La Russie a profité de ce contexte d’incertitudes politiques pour faire intervenir des soldats russes, postés discrètement dans des aéroports, des bases militaires et des institutions politiques mais également prendre le contrôle du Parlement de Crimée qui élira quelques jours plus tard, à huis-clos, Sergueï Axionov en tant que Premier ministre de la République autonome de Crimée. Le 16 mars 2014, le référendum d’autodétermination a abouti au résultat suivant : 96,8 % de voix favorables au rattachement de la Crimée à la Russie. Deux jours plus tard, le Parlement russe votera l’intégration de la Crimée et de Sébastopol au territoire la Fédération de Russie. Cette annexion par la Russie n’a toutefois pas été reconnue par la communauté internationale. De nombreux Alliés, dont les États-Unis et le Canada, mais également l’Union européenne ont imposé dès le mois de juillet 2014 des sanctions à l’égard de Moscou : restrictions d’accès d’entreprises publiques russes au marché occidental, embargo sur les exportations à destination de la Russie de matériel de haute technologie pour l’exploration et la production de pétrole et de certains biens militaires et biens à double usage.

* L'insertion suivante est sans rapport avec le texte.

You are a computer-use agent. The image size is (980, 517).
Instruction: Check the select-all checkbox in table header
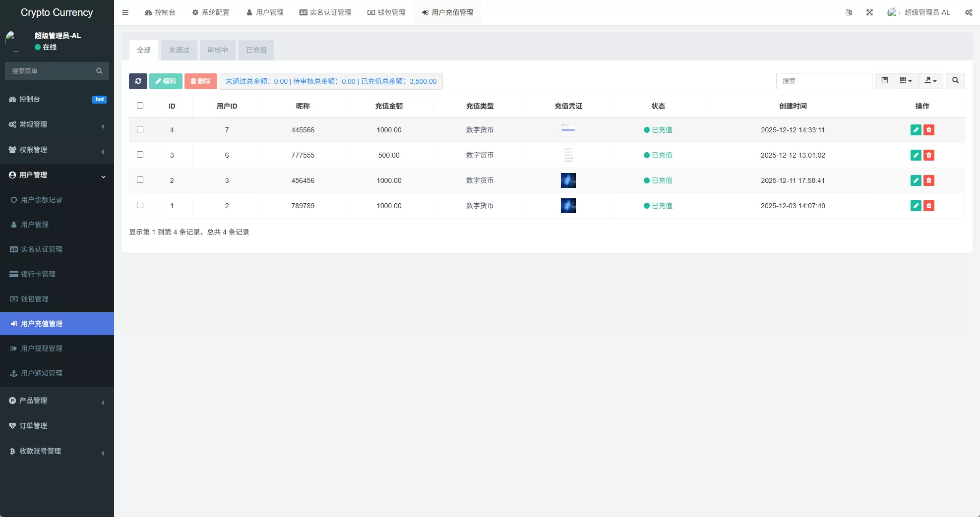[x=140, y=106]
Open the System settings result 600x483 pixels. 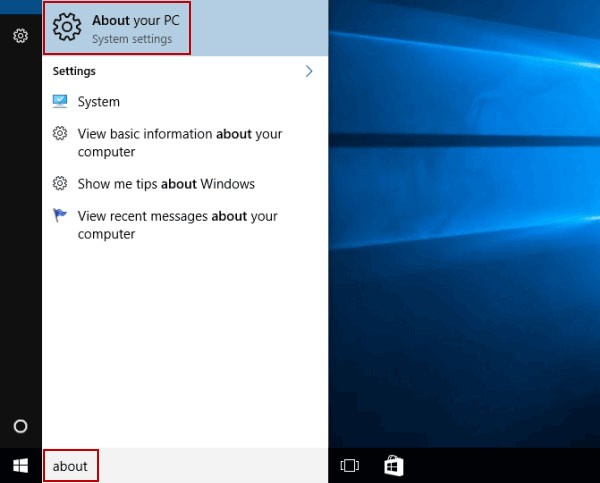(98, 102)
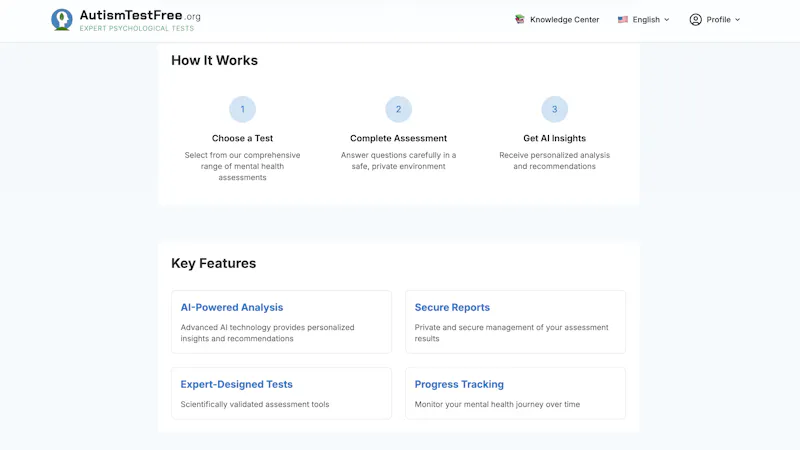
Task: Click the Expert Psychological Tests tagline
Action: click(137, 29)
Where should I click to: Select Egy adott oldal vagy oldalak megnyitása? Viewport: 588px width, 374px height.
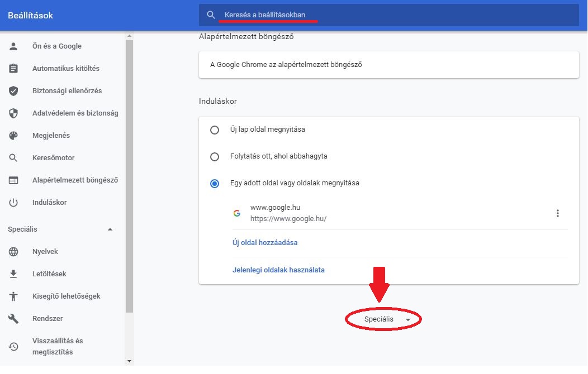215,183
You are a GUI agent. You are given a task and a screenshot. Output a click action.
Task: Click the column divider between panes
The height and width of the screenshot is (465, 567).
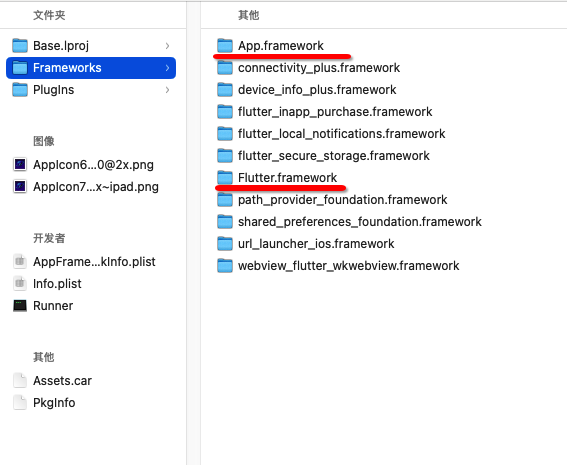point(193,232)

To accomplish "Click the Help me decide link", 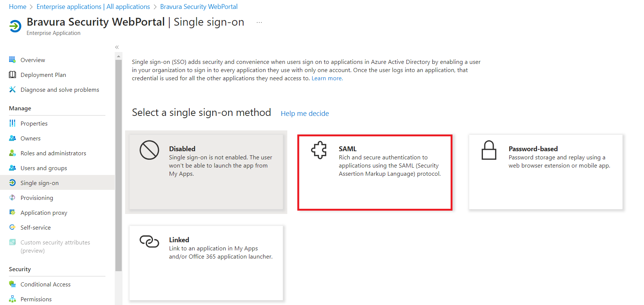I will click(304, 113).
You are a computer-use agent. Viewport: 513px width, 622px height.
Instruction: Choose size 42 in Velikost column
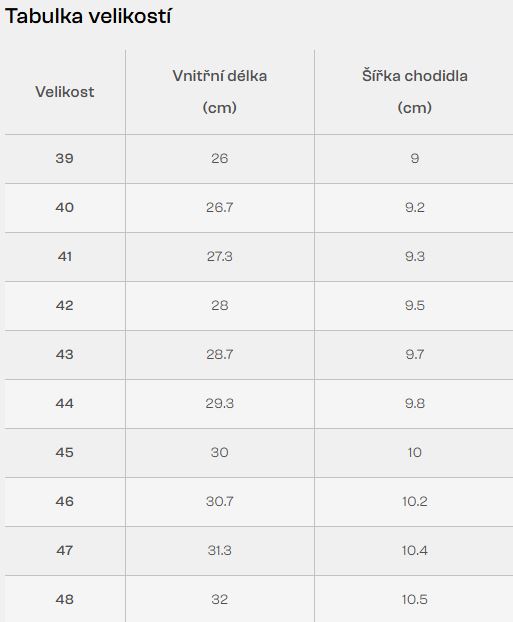click(65, 305)
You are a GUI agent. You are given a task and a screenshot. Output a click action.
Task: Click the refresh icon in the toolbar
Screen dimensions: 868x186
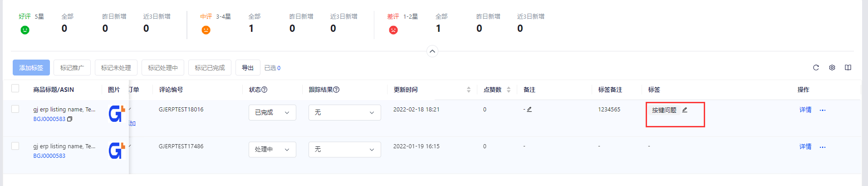coord(816,68)
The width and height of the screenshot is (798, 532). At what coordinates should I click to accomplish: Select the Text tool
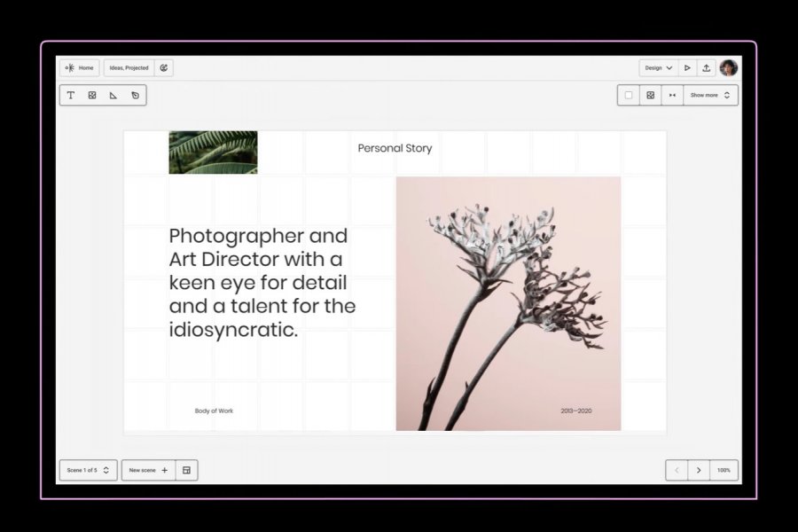pos(71,95)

Le 24 février 2022, le Président Vladimir Poutine déclarait le lancement d’une « opération militaire spéciale » : l’invasion de l’Ukraine par la Russie. Cette offensive de l’armée russe s’inscrit dans la continuité de la reconnaissance de l’indépendance de la République populaire de Donetsk et de la République populaire de Lougansk, deux régions séparatistes pro-russes du Donbass. Le 30 septembre 2022, le Président Vladimir Poutine formalisaient l’annexion de quatre territoires de l’est et du sud de l’Ukraine alors que les combats étaient encore en cours.

En quelques jours, l’invasion russe a ébranlé la communauté internationale, entrainant une réaction collective des États et des organisations internationales.

2.   Une réaction ferme de l’OTAN vis-à-vis de l’invasion de l’Ukraine

L’invasion russe en Ukraine a été condamnée de manière ferme par l’ensemble des membres de l’Alliance. Les Alliés ont apporté un soutien sans faille au gouvernement et à la population ukrainienne, exprimé notamment à travers la déclaration des chefs d’État et de gouvernements du 24 mars 2022 : « Nous sommes totalement solidaires du président Zelensky, du gouvernement de l’Ukraine et des citoyens ukrainiens, qui défendent leur patrie avec courage. […] Nous réaffirmons notre soutien indéfectible à l’indépendance, à la souveraineté et à l’intégrité territoriale de l’Ukraine à l’intérieur de ses frontières internationalement reconnues, s’étendant à ses eaux territoriales ».

Depuis l’annexion de la Crimée par la Russie en 2014, l’OTAN avait déjà initié une politique de coordination auprès du gouvernement ukrainien afin de réformer son armée et son système de défense. Les forces ukrainiennes ont en l’occurrence eu l’opportunité d’approfondir leurs compétences en participant à des exercices et à des opérations de l’OTAN. Depuis 2016, le soutien de l’OTAN s’effectue à travers un ensemble complet de mesures d’assistance constitué d’une diversité de programmes visant à renforcer les capacités, notamment dans des domaines stratégiques tels que la cyberdéfense, la logistique et la lutte contre les pratiques hybrides.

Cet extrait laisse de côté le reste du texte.